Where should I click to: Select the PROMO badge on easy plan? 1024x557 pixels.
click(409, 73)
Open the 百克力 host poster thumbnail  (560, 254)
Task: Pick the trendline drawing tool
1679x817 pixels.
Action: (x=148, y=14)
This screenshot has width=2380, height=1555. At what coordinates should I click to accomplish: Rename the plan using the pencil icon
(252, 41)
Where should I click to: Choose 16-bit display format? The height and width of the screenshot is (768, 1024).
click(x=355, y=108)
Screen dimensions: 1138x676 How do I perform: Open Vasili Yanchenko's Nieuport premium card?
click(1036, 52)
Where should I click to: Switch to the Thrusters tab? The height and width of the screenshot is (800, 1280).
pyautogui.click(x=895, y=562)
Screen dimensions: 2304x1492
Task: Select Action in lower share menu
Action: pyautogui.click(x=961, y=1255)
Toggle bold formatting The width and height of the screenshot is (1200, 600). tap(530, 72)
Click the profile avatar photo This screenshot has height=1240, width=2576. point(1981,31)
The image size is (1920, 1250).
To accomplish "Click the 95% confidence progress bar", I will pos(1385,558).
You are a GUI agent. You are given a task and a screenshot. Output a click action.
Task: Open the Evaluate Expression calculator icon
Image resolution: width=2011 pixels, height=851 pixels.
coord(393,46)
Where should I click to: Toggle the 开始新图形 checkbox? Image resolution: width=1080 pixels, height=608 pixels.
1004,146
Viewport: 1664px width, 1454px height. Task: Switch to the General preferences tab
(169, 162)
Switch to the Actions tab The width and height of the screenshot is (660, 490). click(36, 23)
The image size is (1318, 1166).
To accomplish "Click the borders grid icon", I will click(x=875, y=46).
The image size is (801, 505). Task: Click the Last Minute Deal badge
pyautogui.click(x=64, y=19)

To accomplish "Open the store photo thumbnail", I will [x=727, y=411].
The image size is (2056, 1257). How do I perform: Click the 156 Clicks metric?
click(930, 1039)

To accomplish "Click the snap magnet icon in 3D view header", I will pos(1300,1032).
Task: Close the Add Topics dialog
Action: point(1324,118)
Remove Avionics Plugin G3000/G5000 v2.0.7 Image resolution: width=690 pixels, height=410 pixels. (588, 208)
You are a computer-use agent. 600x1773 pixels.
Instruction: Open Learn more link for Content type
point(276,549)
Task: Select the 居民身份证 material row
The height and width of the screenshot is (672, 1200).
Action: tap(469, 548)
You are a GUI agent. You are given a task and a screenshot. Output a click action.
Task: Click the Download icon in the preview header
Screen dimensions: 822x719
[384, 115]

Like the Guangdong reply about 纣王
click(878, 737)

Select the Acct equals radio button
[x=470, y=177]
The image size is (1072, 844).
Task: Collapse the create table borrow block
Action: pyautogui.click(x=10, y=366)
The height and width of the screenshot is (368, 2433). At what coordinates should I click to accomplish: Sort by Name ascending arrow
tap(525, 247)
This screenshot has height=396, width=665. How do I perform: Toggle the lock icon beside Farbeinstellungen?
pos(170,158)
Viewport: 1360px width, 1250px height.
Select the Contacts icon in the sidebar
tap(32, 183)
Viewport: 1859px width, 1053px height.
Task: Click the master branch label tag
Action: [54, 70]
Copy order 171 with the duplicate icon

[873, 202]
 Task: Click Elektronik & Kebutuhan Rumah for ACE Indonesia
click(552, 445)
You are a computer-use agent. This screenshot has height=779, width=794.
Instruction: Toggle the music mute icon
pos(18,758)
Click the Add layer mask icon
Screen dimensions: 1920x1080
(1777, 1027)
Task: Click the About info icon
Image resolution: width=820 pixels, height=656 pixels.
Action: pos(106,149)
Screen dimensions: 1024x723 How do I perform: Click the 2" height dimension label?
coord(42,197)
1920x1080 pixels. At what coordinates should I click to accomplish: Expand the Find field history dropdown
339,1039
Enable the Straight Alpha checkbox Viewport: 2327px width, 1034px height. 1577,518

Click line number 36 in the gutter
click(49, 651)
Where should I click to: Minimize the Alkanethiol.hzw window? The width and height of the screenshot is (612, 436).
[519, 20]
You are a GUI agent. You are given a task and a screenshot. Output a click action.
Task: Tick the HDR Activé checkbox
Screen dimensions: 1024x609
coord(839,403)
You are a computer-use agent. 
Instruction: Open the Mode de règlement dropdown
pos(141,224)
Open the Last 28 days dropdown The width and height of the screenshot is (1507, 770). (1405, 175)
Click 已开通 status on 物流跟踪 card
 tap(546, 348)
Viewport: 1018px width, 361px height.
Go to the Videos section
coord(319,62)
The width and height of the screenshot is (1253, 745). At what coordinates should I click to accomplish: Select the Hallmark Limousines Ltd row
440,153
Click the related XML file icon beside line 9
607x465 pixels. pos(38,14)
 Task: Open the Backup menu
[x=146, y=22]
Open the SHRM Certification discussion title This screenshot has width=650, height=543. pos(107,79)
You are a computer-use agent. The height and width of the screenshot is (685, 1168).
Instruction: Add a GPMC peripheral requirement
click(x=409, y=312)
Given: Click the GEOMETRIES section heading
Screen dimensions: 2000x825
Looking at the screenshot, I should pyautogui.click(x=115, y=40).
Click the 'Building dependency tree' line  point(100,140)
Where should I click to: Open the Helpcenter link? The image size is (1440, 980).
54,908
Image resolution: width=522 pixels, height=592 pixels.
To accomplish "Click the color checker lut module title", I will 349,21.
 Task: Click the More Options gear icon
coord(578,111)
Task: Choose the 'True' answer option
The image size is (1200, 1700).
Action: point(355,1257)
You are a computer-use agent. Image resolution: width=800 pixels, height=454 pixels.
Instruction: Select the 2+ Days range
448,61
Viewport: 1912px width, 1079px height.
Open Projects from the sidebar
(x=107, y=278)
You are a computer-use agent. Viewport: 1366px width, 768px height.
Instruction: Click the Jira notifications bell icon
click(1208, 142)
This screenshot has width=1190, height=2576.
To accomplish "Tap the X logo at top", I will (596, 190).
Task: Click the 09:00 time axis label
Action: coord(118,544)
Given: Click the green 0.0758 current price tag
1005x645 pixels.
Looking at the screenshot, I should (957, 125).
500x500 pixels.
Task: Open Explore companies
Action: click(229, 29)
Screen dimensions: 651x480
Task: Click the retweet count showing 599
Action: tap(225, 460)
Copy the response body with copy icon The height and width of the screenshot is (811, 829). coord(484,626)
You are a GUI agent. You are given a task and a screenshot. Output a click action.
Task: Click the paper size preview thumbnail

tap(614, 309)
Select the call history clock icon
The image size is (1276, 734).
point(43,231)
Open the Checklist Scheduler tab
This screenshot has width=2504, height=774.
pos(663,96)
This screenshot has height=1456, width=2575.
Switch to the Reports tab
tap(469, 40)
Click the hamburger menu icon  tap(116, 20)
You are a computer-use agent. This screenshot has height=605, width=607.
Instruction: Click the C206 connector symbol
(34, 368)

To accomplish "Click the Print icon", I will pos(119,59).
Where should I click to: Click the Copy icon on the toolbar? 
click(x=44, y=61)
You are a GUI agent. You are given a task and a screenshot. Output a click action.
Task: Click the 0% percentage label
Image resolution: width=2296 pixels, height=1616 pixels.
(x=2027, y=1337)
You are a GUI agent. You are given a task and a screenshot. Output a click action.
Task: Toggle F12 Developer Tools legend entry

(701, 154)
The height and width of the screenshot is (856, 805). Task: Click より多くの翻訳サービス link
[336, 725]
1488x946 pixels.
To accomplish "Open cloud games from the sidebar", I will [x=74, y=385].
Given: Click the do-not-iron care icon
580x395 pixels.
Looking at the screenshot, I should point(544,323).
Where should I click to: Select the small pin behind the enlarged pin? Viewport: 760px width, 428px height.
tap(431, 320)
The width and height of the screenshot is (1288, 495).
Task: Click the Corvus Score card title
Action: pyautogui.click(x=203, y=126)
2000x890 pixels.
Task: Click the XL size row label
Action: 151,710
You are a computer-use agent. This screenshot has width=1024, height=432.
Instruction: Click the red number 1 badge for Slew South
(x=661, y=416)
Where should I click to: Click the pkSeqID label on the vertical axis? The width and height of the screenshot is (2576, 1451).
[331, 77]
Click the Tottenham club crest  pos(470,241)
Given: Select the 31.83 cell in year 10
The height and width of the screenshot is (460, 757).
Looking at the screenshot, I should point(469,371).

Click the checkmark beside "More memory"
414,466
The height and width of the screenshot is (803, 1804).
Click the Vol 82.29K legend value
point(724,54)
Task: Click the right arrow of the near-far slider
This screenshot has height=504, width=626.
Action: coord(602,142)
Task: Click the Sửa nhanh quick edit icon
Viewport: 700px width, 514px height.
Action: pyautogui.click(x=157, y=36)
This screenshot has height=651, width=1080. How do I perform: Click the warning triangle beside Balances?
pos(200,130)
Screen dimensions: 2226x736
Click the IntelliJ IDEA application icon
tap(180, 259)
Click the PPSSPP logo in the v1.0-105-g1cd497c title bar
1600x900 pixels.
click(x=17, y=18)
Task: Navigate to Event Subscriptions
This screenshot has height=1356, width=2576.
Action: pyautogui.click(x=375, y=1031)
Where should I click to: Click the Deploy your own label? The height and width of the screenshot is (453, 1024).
--------
Lay out the lines above as a JSON list of strings, one per line and with blank lines left out, beginning at the line that contains "has width=1024, height=432." and stopping after the line that contains "point(724,54)".

[
  "You are a computer-use agent. This screenshot has width=1024, height=432.",
  "Instruction: Click the red number 1 badge for Slew South",
  "(x=661, y=416)",
  "Where should I click to: Click the pkSeqID label on the vertical axis? The width and height of the screenshot is (2576, 1451).",
  "[331, 77]",
  "Click the Tottenham club crest  pos(470,241)",
  "Given: Select the 31.83 cell in year 10",
  "The height and width of the screenshot is (460, 757).",
  "Looking at the screenshot, I should point(469,371).",
  "Click the checkmark beside \"More memory\"",
  "414,466",
  "The height and width of the screenshot is (803, 1804).",
  "Click the Vol 82.29K legend value",
  "point(724,54)"
]